Grant asked as angry as he was confused.
“Seamus, I have passwords to his old things
no one else has. I didn’t think because
I didn’t know, I just didn’t think, you never asked for it babe!”
“How could I know to ask, I didn’t know you
helped him move money,” he grabbed the folder from the table to glance through
it. A whine from down the hall brought
him back to his prison cell. The sour
guilt he felt still lingered.
“It’s so much money,” she had persisted
through his blind, cool rage. And it was. More money had gone through poor old
Baxton’s account than a senator makes in a year. And it was even more than a seriously corrupt
senator could make. And it all meant for
nothing if no one knew. And no one knew because it was on a flash drive that
was confiscated from him after his arrest in Crete.

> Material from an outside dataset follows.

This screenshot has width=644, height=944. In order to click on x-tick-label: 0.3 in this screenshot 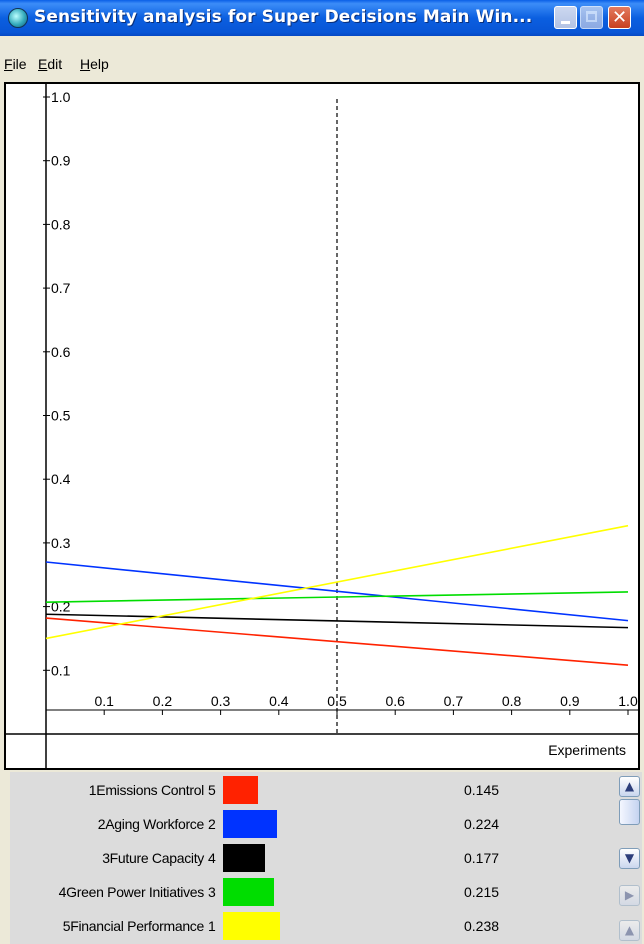, I will do `click(221, 701)`.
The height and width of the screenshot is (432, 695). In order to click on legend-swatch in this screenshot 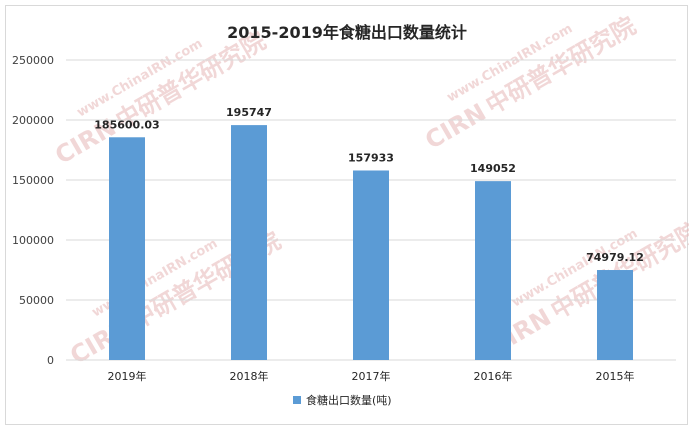, I will do `click(297, 400)`.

He heard the Cretan International Prison was enormous. But now all he knew was the cell. He had been in it for two weeks which was a
peaceful respite from guns and blood and falling on floors. The long nights and secluded days would have
been almost a vacation had he not been worrying about Hope. She probably knew he was in prison by now but
didn’t know why. He didn’t know either
but was certain it had to do with Baxton’s records on that flash drive.
He thought of his mom too, wondering if she
recognized his face on TV. She was still
very sharp when he last saw her even though she had called him Tony. Her fingers had been frail and shaking. Her smile warmed him still as its power kept
him hoping for home.
And he thought of his younger brother
Tony. Tony’s bitterness about Grant’s
independence and ambition had lessened in the waning months before the
trial. Tony even had gone as far as to e-mail,
“Good luck-T,” when the controversy happened.
Grant had gotten drunk at a famous realtors wedding and was caught on
tape slamming Newtopia on its neutrality and recent regulations on emigration.
“They’re cowards and it’s shameful,” was the
quote that hurt Grant far deeper and much longer than the hangover.
Tony used to
stare straight at you right before he laughed, Grant
remembered. The stoic persistence of
that stare during the trail as he prosecuted Grant was unusual and
unnerving. Every time Tony objected or
shook papers in Grant’s or Judge Raymond’s direction Grant thought, you finally did it bro. Most of his little brother’s attempts to
become anything more than a liberal jacket prosecuting domestic cases in
southern Italy had been snuffed. Until
now, my trial might have been his big break, Grant thought bitterly. Tony’s sudden proficiency at international law
was more than enough to convict Seamus with the evidence presented. He had hoped his brother would leave out an
eye witness testimony or forged document.
But the young prosecutor utilized each with exact and brutal measures. And eventually got what he always seemed to
have wanted, a guilty verdict.
A centipede timidly crossed under the green,
iron, handless door. The speedy little
bug thought better of it and left the way it came.